Exercise data:
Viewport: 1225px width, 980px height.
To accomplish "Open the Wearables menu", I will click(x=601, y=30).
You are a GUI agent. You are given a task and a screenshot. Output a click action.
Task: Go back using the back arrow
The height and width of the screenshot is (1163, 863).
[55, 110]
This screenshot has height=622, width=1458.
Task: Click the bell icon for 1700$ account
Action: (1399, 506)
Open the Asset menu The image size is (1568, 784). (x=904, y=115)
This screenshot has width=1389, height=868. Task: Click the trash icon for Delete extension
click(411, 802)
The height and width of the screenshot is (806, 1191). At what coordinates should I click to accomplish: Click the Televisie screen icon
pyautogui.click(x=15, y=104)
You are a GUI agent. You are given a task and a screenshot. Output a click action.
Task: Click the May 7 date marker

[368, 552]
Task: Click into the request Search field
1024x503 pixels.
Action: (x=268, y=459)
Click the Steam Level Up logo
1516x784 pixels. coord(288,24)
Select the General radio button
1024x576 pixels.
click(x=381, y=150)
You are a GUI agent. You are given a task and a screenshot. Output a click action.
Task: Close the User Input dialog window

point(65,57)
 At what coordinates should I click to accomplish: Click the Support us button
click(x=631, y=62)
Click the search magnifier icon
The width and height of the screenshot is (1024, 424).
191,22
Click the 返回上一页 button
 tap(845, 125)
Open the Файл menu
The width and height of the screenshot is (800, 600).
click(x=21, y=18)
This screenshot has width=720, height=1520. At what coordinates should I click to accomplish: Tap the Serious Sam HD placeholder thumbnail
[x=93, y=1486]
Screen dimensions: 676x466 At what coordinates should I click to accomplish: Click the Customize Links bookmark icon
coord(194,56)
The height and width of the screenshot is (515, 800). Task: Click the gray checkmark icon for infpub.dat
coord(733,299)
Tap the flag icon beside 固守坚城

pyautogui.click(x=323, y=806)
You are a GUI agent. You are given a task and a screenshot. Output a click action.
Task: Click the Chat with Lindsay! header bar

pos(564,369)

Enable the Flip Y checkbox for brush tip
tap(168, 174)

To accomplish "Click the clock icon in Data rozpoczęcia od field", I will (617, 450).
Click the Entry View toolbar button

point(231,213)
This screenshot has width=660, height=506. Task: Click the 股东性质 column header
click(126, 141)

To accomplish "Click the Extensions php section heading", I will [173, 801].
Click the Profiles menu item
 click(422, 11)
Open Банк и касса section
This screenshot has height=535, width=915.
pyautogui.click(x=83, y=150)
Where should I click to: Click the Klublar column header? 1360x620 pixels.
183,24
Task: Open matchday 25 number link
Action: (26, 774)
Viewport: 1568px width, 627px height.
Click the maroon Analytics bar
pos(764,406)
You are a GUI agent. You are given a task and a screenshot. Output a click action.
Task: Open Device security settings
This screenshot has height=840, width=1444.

What is expected: All of the entries above need to be retyped exactly.

Answer space:
Viewport: 1225px width, 980px height.
To accomplish "Open the Wearables menu", I will click(x=601, y=30).
You are a GUI agent. You are given a task and a screenshot. Output a click action.
Task: Go back using the back arrow
The height and width of the screenshot is (1163, 863).
[55, 110]
This screenshot has height=622, width=1458.
Task: Click the bell icon for 1700$ account
Action: (1399, 506)
Open the Asset menu The image size is (1568, 784). (x=904, y=115)
This screenshot has width=1389, height=868. Task: Click the trash icon for Delete extension
click(411, 802)
The height and width of the screenshot is (806, 1191). At what coordinates should I click to accomplish: Click the Televisie screen icon
pyautogui.click(x=15, y=104)
You are a GUI agent. You are given a task and a screenshot. Output a click action.
Task: Click the May 7 date marker

[368, 552]
Task: Click into the request Search field
1024x503 pixels.
Action: (x=268, y=459)
Click the Steam Level Up logo
1516x784 pixels. coord(288,24)
Select the General radio button
1024x576 pixels.
click(x=381, y=150)
You are a GUI agent. You are given a task and a screenshot. Output a click action.
Task: Close the User Input dialog window

point(65,57)
 At what coordinates should I click to accomplish: Click the Support us button
click(x=631, y=62)
Click the search magnifier icon
The width and height of the screenshot is (1024, 424).
191,22
Click the 返回上一页 button
 tap(845, 125)
Open the Файл menu
The width and height of the screenshot is (800, 600).
click(x=21, y=18)
This screenshot has width=720, height=1520. At what coordinates should I click to accomplish: Tap the Serious Sam HD placeholder thumbnail
[x=93, y=1486]
Screen dimensions: 676x466 At what coordinates should I click to accomplish: Click the Customize Links bookmark icon
coord(194,56)
The height and width of the screenshot is (515, 800). Task: Click the gray checkmark icon for infpub.dat
coord(733,299)
Tap the flag icon beside 固守坚城

pyautogui.click(x=323, y=806)
You are a GUI agent. You are given a task and a screenshot. Output a click action.
Task: Click the Chat with Lindsay! header bar

pos(564,369)

Enable the Flip Y checkbox for brush tip
tap(168, 174)

To accomplish "Click the clock icon in Data rozpoczęcia od field", I will (617, 450).
Click the Entry View toolbar button

point(231,213)
This screenshot has width=660, height=506. Task: Click the 股东性质 column header
click(126, 141)

To accomplish "Click the Extensions php section heading", I will [173, 801].
Click the Profiles menu item
 click(422, 11)
Open Банк и касса section
This screenshot has height=535, width=915.
pyautogui.click(x=83, y=150)
Where should I click to: Click the Klublar column header? 1360x620 pixels.
183,24
Task: Open matchday 25 number link
Action: (26, 774)
Viewport: 1568px width, 627px height.
Click the maroon Analytics bar
pos(764,406)
You are a GUI agent. You are given a task and a screenshot. Output a click action.
Task: Open Device security settings
This screenshot has height=840, width=1444.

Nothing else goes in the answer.